=== Texto fornecido ===
Aliás, no recurso de 2012, o Tribunal da Relação, acabou por considerar que "a parte de Elvas" precisaria de repetição de julgamento... ou seja, não tiveram audácia de subscrever tão grande palhaçada.

Independentemente de todos os juízos de valor que cada um fez sobre inocência ou culpabilidade, e que com isso digeriu os acontecimentos que lhe foram apresentados, passemos uma pequena parte do acórdão de 1735 páginas, acessível aqui:
Escreve a (inqualificável) signatária juíza-presidente Ana Peres, sobre um testemunho de "JL" com que vai basear a sua acusação contra Carlos Cruz:
(1) E não pode este patente apelo à atenção, ter levado à invenção dos actos de abuso com estes arguido?Aqui ligamo-nos com o que já dissemos - na presente análise crítica da prova -, quanto à linha de defesa seguida pelos arguidos, da manipulação que foi feita pelas vítimas, para a Acusação dos arguidos por factos que não praticaram – e o assistente JL, como notámos, é um dos que, em sede de Alegações, a defesa do arguido Carlos Pereira Cruz imputa a criação intencional de uma história para o envolver.
É claro que o Tribunal teve que equacionar todas as hipóteses, pelo que, face à interrogação que colocámos, a resposta é: poder corresponder a uma invenção pode.

=== Trabalho proposto ===
Transcreva, do texto sobre o acórdão do julgamento de Carlos Cruz, o trecho que vai de "Independentemente de todos" a "para o envolver.".

=== Dados extraídos ===
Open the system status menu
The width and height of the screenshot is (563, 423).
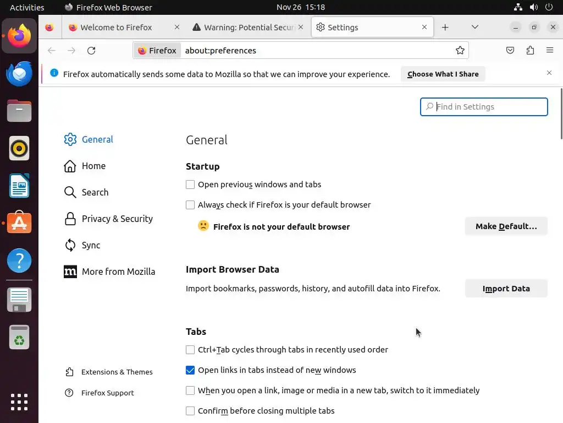[x=533, y=7]

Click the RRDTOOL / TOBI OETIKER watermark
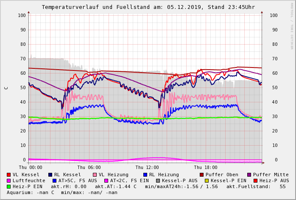pos(292,25)
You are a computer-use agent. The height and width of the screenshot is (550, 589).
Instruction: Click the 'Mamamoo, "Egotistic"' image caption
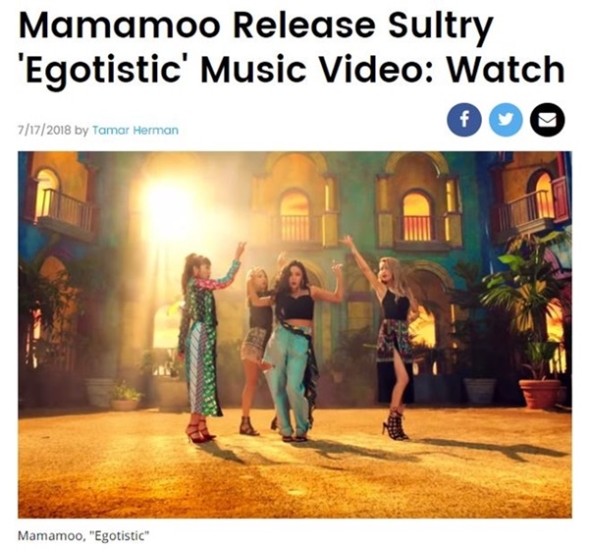pyautogui.click(x=83, y=535)
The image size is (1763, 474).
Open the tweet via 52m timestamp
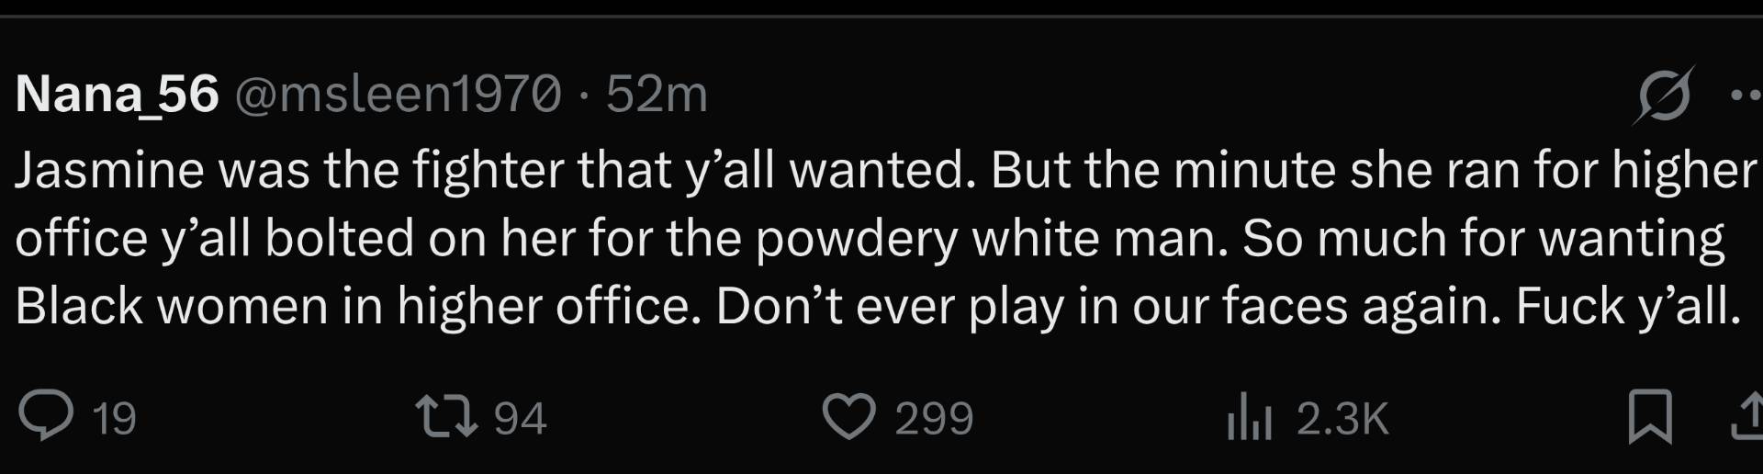pos(657,94)
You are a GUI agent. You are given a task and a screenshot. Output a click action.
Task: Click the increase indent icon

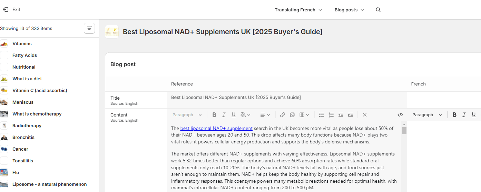351,115
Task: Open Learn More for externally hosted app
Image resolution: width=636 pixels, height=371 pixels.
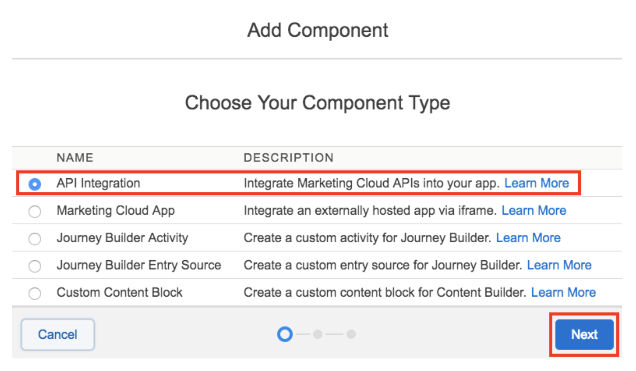Action: pos(534,211)
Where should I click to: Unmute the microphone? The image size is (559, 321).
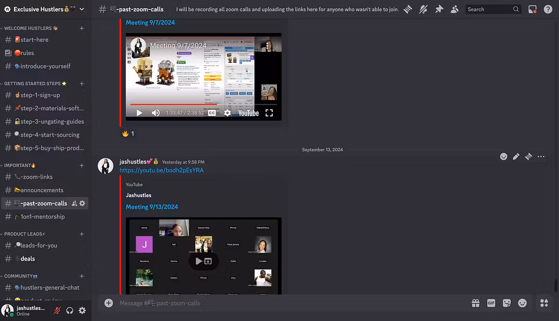57,311
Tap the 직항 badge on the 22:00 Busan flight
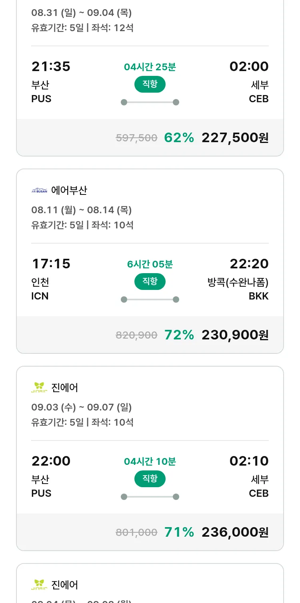The image size is (300, 603). coord(150,479)
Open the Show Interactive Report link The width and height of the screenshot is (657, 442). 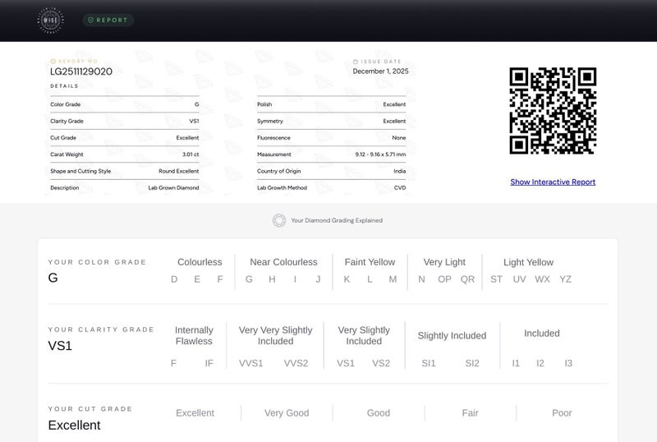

=== Resolução do exercício ===
Independentemente de todos os juízos de valor que cada um fez sobre inocência ou culpabilidade, e que com isso digeriu os acontecimentos que lhe foram apresentados, passemos uma pequena parte do acórdão de 1735 páginas, acessível aqui:
Escreve a (inqualificável) signatária juíza-presidente Ana Peres, sobre um testemunho de "JL" com que vai basear a sua acusação contra Carlos Cruz:
(1) E não pode este patente apelo à atenção, ter levado à invenção dos actos de abuso com estes arguido?Aqui ligamo-nos com o que já dissemos - na presente análise crítica da prova -, quanto à linha de defesa seguida pelos arguidos, da manipulação que foi feita pelas vítimas, para a Acusação dos arguidos por factos que não praticaram – e o assistente JL, como notámos, é um dos que, em sede de Alegações, a defesa do arguido Carlos Pereira Cruz imputa a criação intencional de uma história para o envolver.